Bigger budgets alone don’t solve the whole problem for women entrepreneurs

In the year of Canada’s federal “gender budget,” 2018 has seen many large lenders announce funding for women entrepreneurs. This is a strong signal that gender equality in entrepreneurship, lending and investing has become a priority for the Canadian economy.

At the same time, we need to change our mindset about financing female-led businesses, or the funding imbalance will continue despite these good intentions.

WEOC Organizing Member Women’s Enterprise Centre in BC just published “Money and Mindset: Borrowing is more than dollars and cents for women entrepreneurs,” an article outlining the effect of unconscious bias and other key factors on lending to women business owners.

According to the article, less than 30% of BC women entrepreneurs surveyed in 2017 feel that banks, credit unions and government-funded lenders recognize and respond to their unique goals, wants and needs. Furthermore, less than 10% feel reflected in the lenders’ marketing. The point is this:

The symbols, role models and language that lenders choose in their marketing contribute to unconscious bias and can be a significant barrier to diversity.

The article goes on to list nine other factors that affect women entrepreneurs’ financing and growth, among them: women are less likely to recognize the need for financing, they experience higher documentation requirements and they borrow smaller amounts than their male counterparts. The latter can be a significant barrier to growth, as it leaves women strapped when new opportunities or circumstances arise.

Recent announcements like the partnership between WEOC and BDC and the women’s entrepreneurship fund by BMO show a major shift, and a step in the right direction.

WEOC calls on other lending institutions and business service providers to recognize and respond to the different needs of female-led companies.
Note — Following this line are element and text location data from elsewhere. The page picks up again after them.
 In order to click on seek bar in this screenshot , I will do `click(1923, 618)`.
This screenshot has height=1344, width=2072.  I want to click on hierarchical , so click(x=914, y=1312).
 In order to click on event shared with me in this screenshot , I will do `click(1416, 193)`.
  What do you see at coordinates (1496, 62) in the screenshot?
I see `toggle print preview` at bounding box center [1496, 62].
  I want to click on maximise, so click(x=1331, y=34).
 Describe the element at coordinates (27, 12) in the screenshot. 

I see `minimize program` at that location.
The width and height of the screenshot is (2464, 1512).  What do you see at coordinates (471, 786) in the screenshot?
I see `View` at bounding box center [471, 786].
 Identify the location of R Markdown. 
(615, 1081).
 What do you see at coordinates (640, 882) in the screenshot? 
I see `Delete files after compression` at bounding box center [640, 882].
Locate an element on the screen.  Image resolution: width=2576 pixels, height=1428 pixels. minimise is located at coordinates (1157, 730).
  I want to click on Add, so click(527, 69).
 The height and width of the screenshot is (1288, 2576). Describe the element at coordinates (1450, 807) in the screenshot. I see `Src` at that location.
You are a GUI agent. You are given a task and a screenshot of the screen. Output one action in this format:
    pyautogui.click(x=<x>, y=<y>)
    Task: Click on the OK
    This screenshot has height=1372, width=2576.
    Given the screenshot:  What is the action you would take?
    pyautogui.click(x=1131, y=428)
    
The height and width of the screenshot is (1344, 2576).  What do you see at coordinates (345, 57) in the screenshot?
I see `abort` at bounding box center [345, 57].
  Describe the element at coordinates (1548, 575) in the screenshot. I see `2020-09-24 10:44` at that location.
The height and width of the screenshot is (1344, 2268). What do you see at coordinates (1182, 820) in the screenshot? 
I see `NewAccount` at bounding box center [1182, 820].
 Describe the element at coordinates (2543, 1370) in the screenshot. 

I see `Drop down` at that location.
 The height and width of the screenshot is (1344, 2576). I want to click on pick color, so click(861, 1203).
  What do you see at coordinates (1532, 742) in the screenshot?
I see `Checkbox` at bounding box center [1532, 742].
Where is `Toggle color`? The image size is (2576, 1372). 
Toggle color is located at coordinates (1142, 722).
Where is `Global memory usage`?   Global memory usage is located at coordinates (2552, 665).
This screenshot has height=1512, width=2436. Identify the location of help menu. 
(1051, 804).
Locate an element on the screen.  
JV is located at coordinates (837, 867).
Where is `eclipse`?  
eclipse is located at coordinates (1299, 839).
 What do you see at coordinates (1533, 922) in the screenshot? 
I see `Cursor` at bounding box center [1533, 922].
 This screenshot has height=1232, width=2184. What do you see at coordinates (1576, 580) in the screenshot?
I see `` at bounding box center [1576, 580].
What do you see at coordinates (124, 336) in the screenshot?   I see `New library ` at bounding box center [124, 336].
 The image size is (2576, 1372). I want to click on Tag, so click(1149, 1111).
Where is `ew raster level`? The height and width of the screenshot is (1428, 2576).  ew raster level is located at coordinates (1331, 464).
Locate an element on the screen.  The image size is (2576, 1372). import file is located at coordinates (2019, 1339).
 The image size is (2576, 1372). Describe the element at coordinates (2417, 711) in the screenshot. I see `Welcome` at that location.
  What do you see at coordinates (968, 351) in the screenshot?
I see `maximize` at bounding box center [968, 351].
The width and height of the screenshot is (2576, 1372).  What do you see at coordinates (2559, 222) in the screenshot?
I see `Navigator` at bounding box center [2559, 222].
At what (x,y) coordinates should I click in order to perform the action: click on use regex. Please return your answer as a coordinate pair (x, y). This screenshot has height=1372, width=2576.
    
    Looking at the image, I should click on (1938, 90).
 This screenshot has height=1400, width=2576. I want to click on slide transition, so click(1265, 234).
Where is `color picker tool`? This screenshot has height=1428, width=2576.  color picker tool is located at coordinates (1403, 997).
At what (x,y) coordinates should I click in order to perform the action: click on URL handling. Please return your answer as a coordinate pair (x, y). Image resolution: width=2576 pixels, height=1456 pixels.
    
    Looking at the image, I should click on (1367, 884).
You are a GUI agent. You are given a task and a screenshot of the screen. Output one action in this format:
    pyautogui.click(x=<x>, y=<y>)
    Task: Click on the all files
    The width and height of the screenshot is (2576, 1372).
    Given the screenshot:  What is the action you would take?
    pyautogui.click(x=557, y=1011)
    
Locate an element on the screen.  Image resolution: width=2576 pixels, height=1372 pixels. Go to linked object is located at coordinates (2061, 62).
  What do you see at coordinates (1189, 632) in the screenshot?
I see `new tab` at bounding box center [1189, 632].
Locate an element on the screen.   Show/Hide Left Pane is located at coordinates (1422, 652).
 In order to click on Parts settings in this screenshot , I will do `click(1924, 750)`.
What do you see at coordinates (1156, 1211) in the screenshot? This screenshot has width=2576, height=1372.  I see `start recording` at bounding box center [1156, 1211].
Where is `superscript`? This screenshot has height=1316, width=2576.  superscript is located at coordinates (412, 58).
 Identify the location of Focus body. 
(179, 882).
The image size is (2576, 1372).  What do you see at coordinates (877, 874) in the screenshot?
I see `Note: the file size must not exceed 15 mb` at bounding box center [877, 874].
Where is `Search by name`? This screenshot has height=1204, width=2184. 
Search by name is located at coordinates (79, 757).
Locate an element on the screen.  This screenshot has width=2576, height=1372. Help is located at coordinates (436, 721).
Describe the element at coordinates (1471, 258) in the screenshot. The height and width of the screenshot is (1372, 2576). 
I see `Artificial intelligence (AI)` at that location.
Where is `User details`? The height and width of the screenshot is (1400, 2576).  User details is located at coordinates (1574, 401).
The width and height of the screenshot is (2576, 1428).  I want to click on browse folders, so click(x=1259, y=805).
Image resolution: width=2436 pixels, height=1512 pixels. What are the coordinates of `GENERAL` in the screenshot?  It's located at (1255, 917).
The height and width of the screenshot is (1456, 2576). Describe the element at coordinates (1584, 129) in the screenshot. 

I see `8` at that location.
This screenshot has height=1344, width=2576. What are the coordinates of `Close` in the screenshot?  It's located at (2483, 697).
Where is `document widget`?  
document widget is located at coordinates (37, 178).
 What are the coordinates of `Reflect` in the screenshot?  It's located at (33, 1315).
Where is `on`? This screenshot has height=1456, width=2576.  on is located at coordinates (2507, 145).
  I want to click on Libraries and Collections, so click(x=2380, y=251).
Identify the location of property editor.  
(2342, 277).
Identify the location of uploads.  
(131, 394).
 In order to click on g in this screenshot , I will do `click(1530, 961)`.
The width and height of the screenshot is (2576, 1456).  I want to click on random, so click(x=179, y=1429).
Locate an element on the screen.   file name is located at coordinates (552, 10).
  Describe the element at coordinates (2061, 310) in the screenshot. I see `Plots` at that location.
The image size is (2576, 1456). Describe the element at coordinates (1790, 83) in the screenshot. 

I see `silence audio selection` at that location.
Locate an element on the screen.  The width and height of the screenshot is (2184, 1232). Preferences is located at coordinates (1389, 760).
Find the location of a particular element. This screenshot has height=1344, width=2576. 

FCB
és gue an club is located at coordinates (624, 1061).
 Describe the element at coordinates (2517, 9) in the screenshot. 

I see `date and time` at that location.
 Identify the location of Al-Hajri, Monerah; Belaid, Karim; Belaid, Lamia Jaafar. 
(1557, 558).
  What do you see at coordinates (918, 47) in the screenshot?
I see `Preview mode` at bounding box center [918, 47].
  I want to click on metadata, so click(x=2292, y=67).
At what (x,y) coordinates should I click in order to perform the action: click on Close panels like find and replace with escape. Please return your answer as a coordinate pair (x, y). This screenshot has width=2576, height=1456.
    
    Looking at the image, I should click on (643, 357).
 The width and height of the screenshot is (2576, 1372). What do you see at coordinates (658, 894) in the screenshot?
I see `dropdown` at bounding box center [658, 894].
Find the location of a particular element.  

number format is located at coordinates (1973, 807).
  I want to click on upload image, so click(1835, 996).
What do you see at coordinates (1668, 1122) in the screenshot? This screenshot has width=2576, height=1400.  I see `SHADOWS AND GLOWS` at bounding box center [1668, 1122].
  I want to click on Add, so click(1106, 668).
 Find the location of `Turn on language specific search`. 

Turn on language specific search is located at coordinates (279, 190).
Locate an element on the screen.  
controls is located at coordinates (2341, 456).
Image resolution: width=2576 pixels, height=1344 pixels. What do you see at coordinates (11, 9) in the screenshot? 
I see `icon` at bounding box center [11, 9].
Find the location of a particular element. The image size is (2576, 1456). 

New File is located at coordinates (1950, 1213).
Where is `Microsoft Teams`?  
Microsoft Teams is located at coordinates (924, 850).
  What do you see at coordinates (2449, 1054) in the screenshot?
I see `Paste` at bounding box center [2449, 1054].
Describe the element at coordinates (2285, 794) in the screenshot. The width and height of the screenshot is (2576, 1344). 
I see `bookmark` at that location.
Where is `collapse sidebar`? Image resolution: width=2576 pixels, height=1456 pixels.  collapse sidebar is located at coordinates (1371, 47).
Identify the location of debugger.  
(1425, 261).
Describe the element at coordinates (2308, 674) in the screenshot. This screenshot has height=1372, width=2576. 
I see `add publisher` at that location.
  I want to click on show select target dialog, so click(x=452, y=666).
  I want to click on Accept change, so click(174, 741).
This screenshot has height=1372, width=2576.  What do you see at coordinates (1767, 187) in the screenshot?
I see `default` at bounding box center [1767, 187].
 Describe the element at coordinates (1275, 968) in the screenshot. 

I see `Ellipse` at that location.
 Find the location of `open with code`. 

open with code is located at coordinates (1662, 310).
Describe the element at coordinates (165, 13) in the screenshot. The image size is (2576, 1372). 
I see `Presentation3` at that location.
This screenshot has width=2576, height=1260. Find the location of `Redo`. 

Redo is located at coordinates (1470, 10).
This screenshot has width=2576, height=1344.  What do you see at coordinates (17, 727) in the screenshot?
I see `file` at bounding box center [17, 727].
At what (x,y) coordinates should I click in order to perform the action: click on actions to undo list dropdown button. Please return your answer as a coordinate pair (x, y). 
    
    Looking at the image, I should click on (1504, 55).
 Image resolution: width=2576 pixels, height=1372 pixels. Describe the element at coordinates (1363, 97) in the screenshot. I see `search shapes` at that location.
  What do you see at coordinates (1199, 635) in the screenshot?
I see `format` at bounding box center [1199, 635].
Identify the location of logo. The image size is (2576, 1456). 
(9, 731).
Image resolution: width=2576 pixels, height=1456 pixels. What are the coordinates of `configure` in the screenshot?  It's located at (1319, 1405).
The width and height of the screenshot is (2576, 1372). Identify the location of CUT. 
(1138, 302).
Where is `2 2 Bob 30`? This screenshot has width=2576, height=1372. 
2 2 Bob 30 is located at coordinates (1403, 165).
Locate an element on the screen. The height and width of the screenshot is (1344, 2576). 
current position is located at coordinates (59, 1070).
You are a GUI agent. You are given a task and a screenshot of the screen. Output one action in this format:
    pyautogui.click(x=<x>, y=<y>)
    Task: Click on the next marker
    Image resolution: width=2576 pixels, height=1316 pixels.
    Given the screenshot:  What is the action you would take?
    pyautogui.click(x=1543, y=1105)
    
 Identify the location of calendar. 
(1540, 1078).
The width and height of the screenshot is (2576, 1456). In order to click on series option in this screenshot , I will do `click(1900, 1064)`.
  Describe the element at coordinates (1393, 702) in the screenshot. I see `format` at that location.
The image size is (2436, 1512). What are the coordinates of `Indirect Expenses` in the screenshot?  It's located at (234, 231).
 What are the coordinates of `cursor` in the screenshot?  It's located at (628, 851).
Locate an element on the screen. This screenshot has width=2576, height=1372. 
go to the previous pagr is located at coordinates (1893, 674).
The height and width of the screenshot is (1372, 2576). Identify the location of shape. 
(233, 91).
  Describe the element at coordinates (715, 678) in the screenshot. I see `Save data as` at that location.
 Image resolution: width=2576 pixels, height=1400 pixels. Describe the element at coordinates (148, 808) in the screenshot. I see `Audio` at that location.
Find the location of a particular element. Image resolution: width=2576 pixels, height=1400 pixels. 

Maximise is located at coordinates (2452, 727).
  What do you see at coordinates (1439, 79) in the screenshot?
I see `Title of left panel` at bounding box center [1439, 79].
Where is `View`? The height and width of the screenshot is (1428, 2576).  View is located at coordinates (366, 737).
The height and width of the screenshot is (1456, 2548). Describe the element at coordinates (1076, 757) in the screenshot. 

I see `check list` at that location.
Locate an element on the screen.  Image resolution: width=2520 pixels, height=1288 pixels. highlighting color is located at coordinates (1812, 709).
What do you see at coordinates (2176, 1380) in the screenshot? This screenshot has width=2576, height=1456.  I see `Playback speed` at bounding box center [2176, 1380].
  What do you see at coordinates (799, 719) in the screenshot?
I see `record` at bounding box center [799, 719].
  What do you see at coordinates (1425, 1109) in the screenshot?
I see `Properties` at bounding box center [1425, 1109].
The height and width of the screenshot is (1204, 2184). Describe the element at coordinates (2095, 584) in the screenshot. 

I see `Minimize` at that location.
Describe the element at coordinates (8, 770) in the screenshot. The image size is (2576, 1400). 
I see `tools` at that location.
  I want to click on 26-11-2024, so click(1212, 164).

It is important to combine greater investment in women-owned businesses with access to comprehensive support, mentorship, guidance and training resources. This illustrates the need for partnerships between lenders and organizations that provide loans and other supports specifically for women business owners.

The Women’s Enterprise Initiative, of which Women’s Enterprise Centre is a part, has supported women business owners with these wraparound services since 1995. A 2016 review of outcomes found that, during the period 2007-2012, WEI-assisted firms grew more than unassisted firms in terms of employment and sales, they stayed in business longer and their labour productivity was higher.

Previous studies have also shown that WEI-assisted firms attribute up to 50% of their revenue growth to the assistance provided by Women’s Enterprise organizations in the WEI, and they are 50% more likely to stay in business longer than 5 years compared to the national average.

Wouldn’t it be nice if these wraparound services were available to all women business owners across Canada, not just in the Western provinces?!

WEOC, the national association of organizations providing services to women entrepreneurs, has been trying to assist the non-profit organizations in each region of the country to get funded to provide the full “wrap”, including loans, which supplement the work which BDC and the traditional lenders provide.

Similar services are provided on a national basis by WEOC’s sister organization in the US. When will Canada invest in this part of the infrastructure for women entrepreneurs?